Deep Studying breakthrough made by Rice College scientists


In a previous deep learning article we talked about how inference workloads – the use of already trained neural networks to analyze data – can be done on relatively cheap hardware, but the training workload that the neural network "learns from" "is of the order of magnitude more expensive.

The more potential inputs you have for an algorithm, the more uncontrolled your scaling problem becomes when analyzing its problem space. This is where MACH comes in, a research project by Tharun Medini and Anshumali Shrivastava from Rice University. MACH is an abbreviation for merged average classifiers via hashing times faster and … memory prints are 2-4 times smaller "than with previous large-scale deep learning techniques.

When describing the extent of extreme classification problems, Medini referred to online shopping searches and noted that "slightly more than 100 million products are online". This is more conservative: A data company said Amazon sold 606 million separate products in the U.S. alone, with the entire company offering more than three billion products worldwide. Another company estimates the US number of products at 353 million. Medini continues: "A neural network that uses input for searching and predicts from 100 million issues or products will typically contain about 2,000 parameters per product. So you multiply them and the last layer of the neural network consists of 200 billion parameters … [and] I'm talking about a very, very dead simple neural network model. "

At this scale, a supercomputer would likely need terabytes of memory to store the model. The memory problem gets worse if you bring GPUs into the picture. GPUs can process neural network workloads by orders of magnitude faster than general-purpose CPUs, but each GPU has relatively little RAM – even the most expensive Nvidia Tesla GPUs only have 32 GB of RAM. Medini: "Training such a model is unaffordable due to the massive communication between graphics processors."

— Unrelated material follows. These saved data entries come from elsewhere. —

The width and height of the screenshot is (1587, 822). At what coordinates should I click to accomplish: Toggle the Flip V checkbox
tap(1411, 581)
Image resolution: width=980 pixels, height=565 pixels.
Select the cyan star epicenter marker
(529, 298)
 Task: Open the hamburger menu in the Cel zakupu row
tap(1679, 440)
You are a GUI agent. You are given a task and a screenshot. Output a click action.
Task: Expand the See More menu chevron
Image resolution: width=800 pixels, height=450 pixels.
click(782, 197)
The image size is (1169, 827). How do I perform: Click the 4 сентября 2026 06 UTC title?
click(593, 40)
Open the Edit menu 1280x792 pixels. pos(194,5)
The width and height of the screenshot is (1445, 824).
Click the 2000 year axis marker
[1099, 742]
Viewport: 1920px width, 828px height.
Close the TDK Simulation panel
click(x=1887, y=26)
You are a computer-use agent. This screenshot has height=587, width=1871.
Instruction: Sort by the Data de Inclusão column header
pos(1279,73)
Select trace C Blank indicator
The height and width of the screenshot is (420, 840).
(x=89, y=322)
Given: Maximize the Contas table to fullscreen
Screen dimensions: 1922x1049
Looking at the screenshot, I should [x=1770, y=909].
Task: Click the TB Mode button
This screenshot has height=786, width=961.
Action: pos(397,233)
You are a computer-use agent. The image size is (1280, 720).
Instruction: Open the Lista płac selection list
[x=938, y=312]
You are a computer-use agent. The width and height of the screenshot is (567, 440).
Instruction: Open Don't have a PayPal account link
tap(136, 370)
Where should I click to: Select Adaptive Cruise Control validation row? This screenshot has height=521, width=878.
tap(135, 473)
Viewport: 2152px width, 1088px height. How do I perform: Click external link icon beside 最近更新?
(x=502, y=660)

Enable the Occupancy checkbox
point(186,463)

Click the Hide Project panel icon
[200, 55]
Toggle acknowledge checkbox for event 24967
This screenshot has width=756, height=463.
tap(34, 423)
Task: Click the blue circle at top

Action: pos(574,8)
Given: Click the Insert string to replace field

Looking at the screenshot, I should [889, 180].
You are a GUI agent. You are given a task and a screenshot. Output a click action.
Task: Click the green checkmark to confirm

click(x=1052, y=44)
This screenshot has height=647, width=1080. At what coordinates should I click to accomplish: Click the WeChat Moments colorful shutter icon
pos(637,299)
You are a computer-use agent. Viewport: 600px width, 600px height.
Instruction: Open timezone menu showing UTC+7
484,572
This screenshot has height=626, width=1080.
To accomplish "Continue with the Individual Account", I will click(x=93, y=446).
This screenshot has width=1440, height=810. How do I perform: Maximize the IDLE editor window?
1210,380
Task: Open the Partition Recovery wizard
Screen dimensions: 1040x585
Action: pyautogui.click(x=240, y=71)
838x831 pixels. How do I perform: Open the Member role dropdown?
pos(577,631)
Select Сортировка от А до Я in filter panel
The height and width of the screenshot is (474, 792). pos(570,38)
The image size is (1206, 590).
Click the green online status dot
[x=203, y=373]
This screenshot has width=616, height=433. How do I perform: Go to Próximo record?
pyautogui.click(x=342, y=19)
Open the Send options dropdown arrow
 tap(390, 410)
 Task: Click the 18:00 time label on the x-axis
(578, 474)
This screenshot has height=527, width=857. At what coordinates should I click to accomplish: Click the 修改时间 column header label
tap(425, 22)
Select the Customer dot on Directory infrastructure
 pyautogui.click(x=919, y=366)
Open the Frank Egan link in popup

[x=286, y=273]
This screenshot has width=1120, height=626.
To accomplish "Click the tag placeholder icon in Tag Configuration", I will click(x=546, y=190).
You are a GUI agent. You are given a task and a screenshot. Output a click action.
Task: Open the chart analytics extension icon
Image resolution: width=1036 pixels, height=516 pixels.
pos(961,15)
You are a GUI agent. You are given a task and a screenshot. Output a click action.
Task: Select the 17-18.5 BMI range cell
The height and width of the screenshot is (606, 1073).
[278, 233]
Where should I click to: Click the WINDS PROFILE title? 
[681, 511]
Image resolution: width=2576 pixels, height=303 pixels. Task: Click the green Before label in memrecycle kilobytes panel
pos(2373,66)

Instead of training the entire 100 million results – in this example, product purchases – Mach divides them into three "buckets", each of which contains 33.3 million randomly selected results. Now MACH is creating another "world", and in this world the 100 million results are again randomly divided into three buckets. What matters is that the random sorting in the first and second worlds is separate – they each have the same 100 million results, but their random distribution in buckets is different for each world.

With each instantiated world, a search is given both a "World One" classifier and a "World Two" classifier with only three possible results per piece. "What is this person thinking about?" Shrivastava asks. "The most likely class is something that is common between these two buckets."

At this point there are nine possible results – three buckets in the first world and three buckets in the second world. But MACH only had to create six classes – the three buckets from World One and the three buckets from World Two – to model this search space with nine results. This advantage improves as more "worlds" are created. A three world approach gives 27 results from just nine classes created, a four world approach 81 results from 12 classes and so on. "I pay the costs linearly and get an exponential improvement," says Shrivastava.

Even better, MACH is more suitable for distributed computing on smaller individual instances. The worlds "don't even have to talk to each other," says Medini. "In principle, you could train everyone [world] on a single GPU, which you could never do with a non-independent approach." In the real world, researchers used MACH for a 49 million product Amazon training database that was randomly sorted into 10,000 buckets in 32 different worlds. This reduced the required parameters in the model by more than an order of magnitude – and, according to Medini, training the model required less time and less memory than some of the best training times for models with comparable parameters.

Of course, this would not be an Ars article on deep learning if we did not end it with a cynical reminder of unintended consequences. The unspoken reality is that the neural network doesn't really learn to show customers what they asked for. Instead, you will learn how to turn requests into purchases. The neural network does not know or care what man was actually looking for. it has only an idea of ​​what people are most likely to buy – and without adequate control, systems that are trained to increase the likelihood of results this way can suggest baby products to women who have miscarried or worse.